Deux jugements récents mettent en lumière les risques liés à l’emploi de photographies issues de banques d’images sur Internet, souvent présentées comme étant « libres de droit ».
Dans cette affaire, les ayants-droits de l’architecte « Le Corbusier » et d’autres auteurs d’œuvres de design intérieur (fauteuils, chaise longue, etc.) reprochaient à Getty Images d’avoir mis en ligne 57 photographies reproduisant des œuvres sans leur autorisation, sur le fondement de la contrefaçon de droit d’auteur.
Getty invoquait d’abord l’argument classique de la théorie de l’accessoire pour échapper à la contrefaçon, argument rapidement écarté par les juges.
Getty Images avançait deux autres arguments plus étonnants. Le premier consistait à invoquer la liberté d’expression.
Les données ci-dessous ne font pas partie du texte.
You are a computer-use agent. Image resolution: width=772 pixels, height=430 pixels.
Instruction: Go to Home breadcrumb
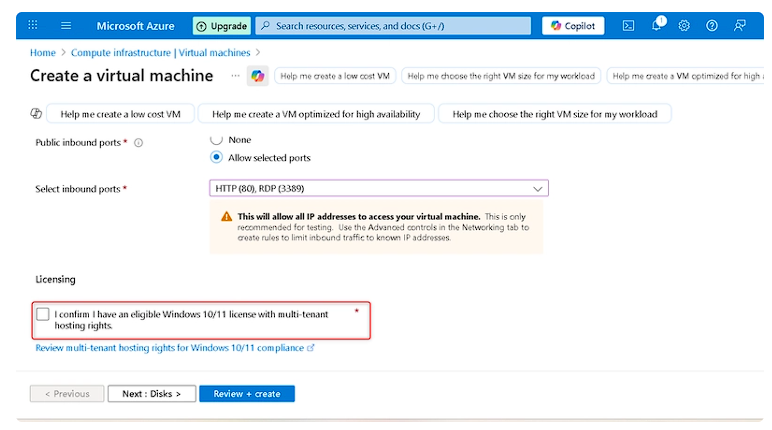pos(42,52)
Les juges énoncent, tout à fait logiquement, que « la liberté d’expression dans des clichés photographiques à visée publicitaire ou commerciale qui n’ont pas pour objet d’exprimer une opinion ne saurait exonérer de la protection due aux auteurs ou à leurs ayants-droits des œuvres représentées sans leur autorisation ». La liberté d’expression n’est pas, en soi, une exception au droit d’auteur, même si elle sert de fondement à plusieurs exceptions (la courte citation, etc.)
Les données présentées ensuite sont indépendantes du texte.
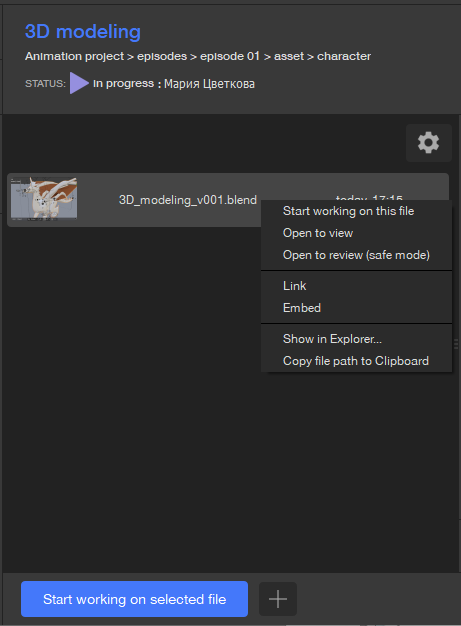Choose Open to view menu entry
The height and width of the screenshot is (626, 461).
pyautogui.click(x=318, y=233)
Le second argument avancé par Getty était tout aussi osé : il serait impossible pour les photographes de savoir si une œuvre est protégée faute de répertoire officiel, de sorte que la contrefaçon serait contraire au principe de sécurité juridique et à l’exigence de prévisibilité et d’intelligibilité de la loi. Après avoir indiqué que les dispositions de droit interne sont suffisamment claires, les juges déclarent « qu’il appartient aux personnes souhaitant utiliser une œuvre susceptible de bénéficier de la protection du droit d’auteur d’effectuer au préalable les recherches permettant de déterminer si des autorisations sont nécessaires, l’application de ces dispositions clairement énoncées n’étant pas source d’insécurité juridique d’autant plus qu’en l’espèce, les meubles « Le Corbusier » étaient très connus ». On le sait, la bonne foi n’est pas exclusive de la contrefaçon.
Getty est donc condamnée pour contrefaçon, et il en aurait été de même de la part d’un client de Getty (annonceur, éditeur de presse ou de site Internet) qui aurait fait usage des clichés en cause reproduisant des œuvres protégées.
Cette affaire opposait un musicien qui se plaignait de l’atteinte à son image résultant de son apparition sur une photographie prise à l’occasion d’un concert qui était utilisée comme affiche publicitaire par un magasin d’instruments musicaux dénommé « MUSIKIA ». Cette photographie lui avait été fournie par la société CORBIS.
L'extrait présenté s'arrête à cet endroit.